# [Problem]
Could you retype the lines below, starting at the line holding "[Advertisement] (85, 302)" and stopping at the line holding "info@sharmeenkhan.org", inclusive? Copy them exactly and drop the images.

(Data excerpts)
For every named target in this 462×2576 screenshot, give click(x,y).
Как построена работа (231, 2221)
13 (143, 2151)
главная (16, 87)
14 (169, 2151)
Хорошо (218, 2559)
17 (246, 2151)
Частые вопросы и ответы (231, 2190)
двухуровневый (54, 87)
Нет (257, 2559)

---

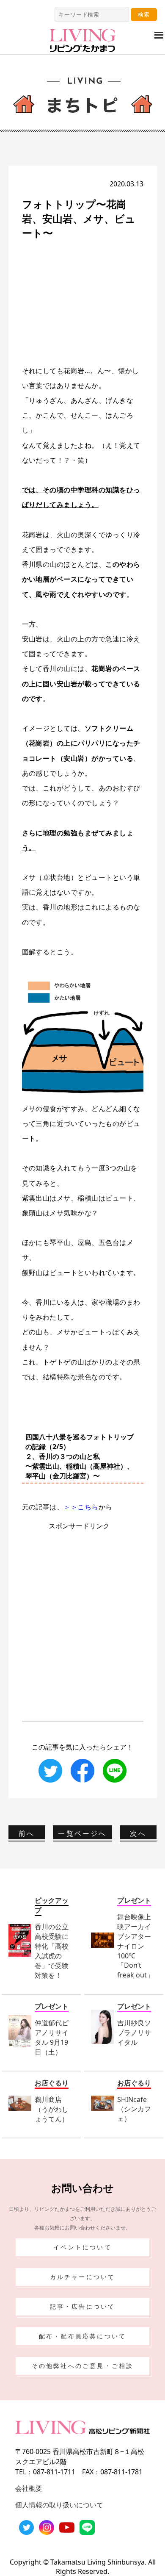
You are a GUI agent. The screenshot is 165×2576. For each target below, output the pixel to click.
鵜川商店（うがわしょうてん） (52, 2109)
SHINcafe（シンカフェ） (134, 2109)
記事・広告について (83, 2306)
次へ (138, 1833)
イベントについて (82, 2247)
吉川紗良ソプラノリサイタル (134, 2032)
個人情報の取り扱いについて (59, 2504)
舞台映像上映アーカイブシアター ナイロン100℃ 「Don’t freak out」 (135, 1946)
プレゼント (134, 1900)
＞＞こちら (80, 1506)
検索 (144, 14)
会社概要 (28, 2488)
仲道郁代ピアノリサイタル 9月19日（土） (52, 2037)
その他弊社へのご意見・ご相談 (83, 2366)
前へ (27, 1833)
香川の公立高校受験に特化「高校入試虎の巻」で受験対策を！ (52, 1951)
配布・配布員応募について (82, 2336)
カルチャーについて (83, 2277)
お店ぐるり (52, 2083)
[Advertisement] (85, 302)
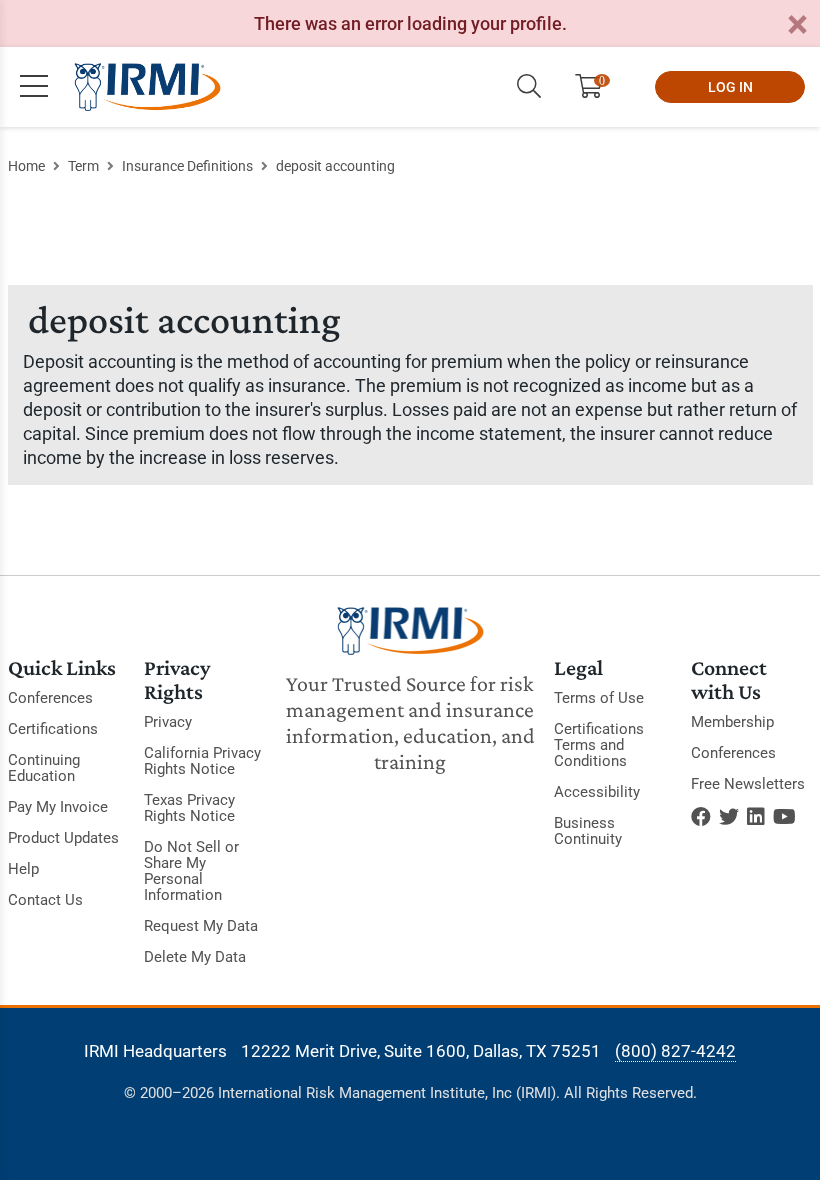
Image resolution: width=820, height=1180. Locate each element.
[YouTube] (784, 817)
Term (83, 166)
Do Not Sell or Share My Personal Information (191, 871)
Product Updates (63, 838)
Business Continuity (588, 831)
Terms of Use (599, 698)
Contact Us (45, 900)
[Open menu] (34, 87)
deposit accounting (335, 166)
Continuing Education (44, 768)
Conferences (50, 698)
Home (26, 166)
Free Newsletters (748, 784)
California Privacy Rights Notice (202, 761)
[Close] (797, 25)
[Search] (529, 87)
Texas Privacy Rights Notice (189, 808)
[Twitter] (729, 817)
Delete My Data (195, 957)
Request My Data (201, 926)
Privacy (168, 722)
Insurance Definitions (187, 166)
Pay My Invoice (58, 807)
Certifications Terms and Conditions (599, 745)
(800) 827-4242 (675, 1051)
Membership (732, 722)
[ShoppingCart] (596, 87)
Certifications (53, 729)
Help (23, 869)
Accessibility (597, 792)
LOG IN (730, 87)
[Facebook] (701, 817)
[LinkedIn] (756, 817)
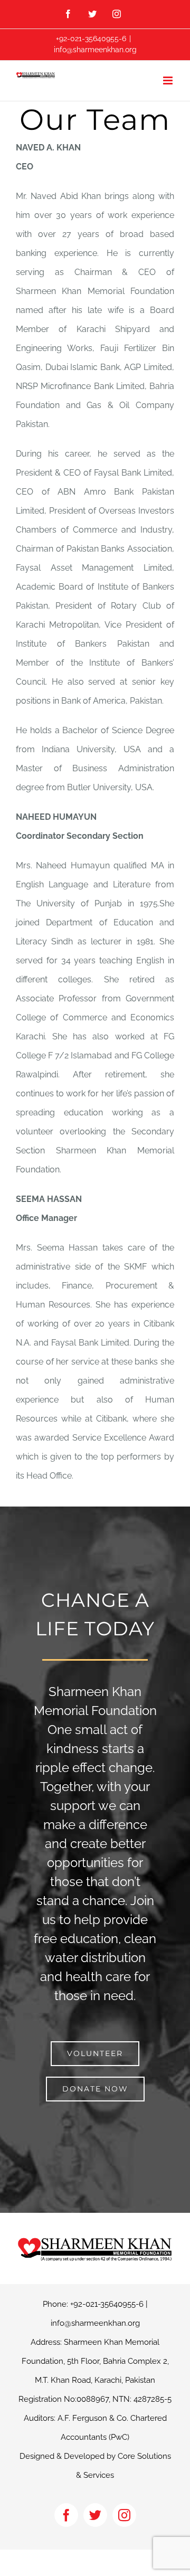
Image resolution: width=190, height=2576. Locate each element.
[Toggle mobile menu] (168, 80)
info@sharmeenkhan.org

# [Answer to this task]
[Advertisement] (85, 302)
Image resolution: width=820, height=1180. Locate each element.
[YouTube] (784, 817)
Term (83, 166)
Do Not Sell or Share My Personal Information (191, 871)
Product Updates (63, 838)
Business Continuity (588, 831)
Terms of Use (599, 698)
Contact Us (45, 900)
[Open menu] (34, 87)
deposit accounting (335, 166)
Continuing Education (44, 768)
Conferences (50, 698)
Home (26, 166)
Free Newsletters (748, 784)
California Privacy Rights Notice (202, 761)
[Close] (797, 25)
[Search] (529, 87)
Texas Privacy Rights Notice (189, 808)
[Twitter] (729, 817)
Delete My Data (195, 957)
Request My Data (201, 926)
Privacy (168, 722)
Insurance Definitions (187, 166)
Pay My Invoice (58, 807)
Certifications Terms and Conditions (599, 745)
(800) 827-4242 (675, 1051)
Membership (732, 722)
[ShoppingCart] (596, 87)
Certifications (53, 729)
Help (23, 869)
Accessibility (597, 792)
LOG IN (730, 87)
[Facebook] (701, 817)
[LinkedIn] (756, 817)
Image resolution: width=190, height=2576. Locate each element.
[Toggle mobile menu] (168, 80)
info@sharmeenkhan.org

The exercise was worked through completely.